Mom came to school and met with principal and explained that my disappearances were no doubt because I wanted to read without interruptions… It went something like this.

“Reading what?” asked the principal.
“Well, the encyclopedia. I think he is now in ‘C’, or maybe ‘D’”.
“Does he read normal books?”
“Yes, he loves Kipling, Twain, and Stevenson, but the encyclopedia rules now. I think he was also reading Mitchener’s Hawaii but bogged down bored with the Puritan missionaries.”

The principal had me psycho’d and IQ’d, and my life changed radically. I was allowed enough liberties that I stopped being disruptive (unintentional as that was), and my teachers helped each other and me to understand how to deal with me. I accepted that I was odd and needed to be much more considerate of others if I was to be treated with consideration. My biggest goals that year, other than learning to Wedeln (which took five more years), was to read through volume “Z” of our World Book encyclopedia, get my older brother to explain electro-magnetism to me (Calculus was still out of reach), and to make a “perfect” tart limey key lime pie.

I am extremely in favor of mental psychological health being integrated into USAian normal life. I am also very very wary of it. I was extremely lucky in both my Mom and that particular school principal. No one has ever messed with my head or hormones, I do enough of that all on my own!

It is interesting that this board has so many of us peculiar people. I hope we all together survive the “move” to our new school, uhm, Board!

david fb

10 Likes

Back in 1984 or 85 stress got so bad I could taste it, it’s like putting a metal coin in your mouth. I wound up in the clinic with a heart condition, thankfully no infarction.

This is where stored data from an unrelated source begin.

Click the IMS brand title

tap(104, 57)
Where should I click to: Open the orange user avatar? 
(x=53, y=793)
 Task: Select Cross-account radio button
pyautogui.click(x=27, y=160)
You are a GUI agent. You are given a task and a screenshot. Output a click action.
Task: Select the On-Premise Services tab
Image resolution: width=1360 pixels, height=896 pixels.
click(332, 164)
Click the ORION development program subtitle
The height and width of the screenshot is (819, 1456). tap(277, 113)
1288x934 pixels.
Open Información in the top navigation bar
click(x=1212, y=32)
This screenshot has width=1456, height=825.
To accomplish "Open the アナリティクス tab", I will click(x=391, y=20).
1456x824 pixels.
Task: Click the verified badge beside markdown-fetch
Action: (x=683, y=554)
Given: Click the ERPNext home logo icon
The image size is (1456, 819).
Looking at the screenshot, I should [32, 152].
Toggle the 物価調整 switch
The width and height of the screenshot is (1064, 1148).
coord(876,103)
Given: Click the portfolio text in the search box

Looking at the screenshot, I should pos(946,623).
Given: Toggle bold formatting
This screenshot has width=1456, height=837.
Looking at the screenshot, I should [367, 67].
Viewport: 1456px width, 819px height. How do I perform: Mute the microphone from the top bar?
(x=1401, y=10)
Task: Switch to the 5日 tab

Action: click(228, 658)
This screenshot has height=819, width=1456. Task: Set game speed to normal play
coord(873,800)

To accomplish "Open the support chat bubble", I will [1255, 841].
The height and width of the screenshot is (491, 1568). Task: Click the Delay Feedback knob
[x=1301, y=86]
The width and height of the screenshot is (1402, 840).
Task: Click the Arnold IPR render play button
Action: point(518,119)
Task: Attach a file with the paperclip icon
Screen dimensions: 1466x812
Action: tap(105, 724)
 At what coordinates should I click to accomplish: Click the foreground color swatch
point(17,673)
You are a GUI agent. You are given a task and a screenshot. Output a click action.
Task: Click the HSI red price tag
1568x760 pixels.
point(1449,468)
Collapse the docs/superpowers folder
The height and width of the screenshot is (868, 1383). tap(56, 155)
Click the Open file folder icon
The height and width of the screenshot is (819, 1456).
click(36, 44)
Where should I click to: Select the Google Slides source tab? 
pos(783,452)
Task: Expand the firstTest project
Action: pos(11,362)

Years later my doctor and I were reminiscing about it. I said, “I spent nine days in the clinic.” He replied, “No, ten days.” How did one day get lost? One day the pain got so bad I said to the doctor, “Either give me a real pain killer or let me die!” The common pain killer (codeine?) was not working so I got a double dose of morphine and a day of my life just disappeared. :wink:

Today I got a flue shot and the third Covid booster. So far just a slight soreness in the upper arm. The first shots were given at a gym that could hold a lot of people. The second booster was at a fire station, much less efficient. This third one was at the Serviço Nacional de Saúde (NHS in US) and they scheduled fewer people with just one nurse doing the job. The wait time after the shot was reduced from half an hour to 10 or 15 minutes. Very smooth operation.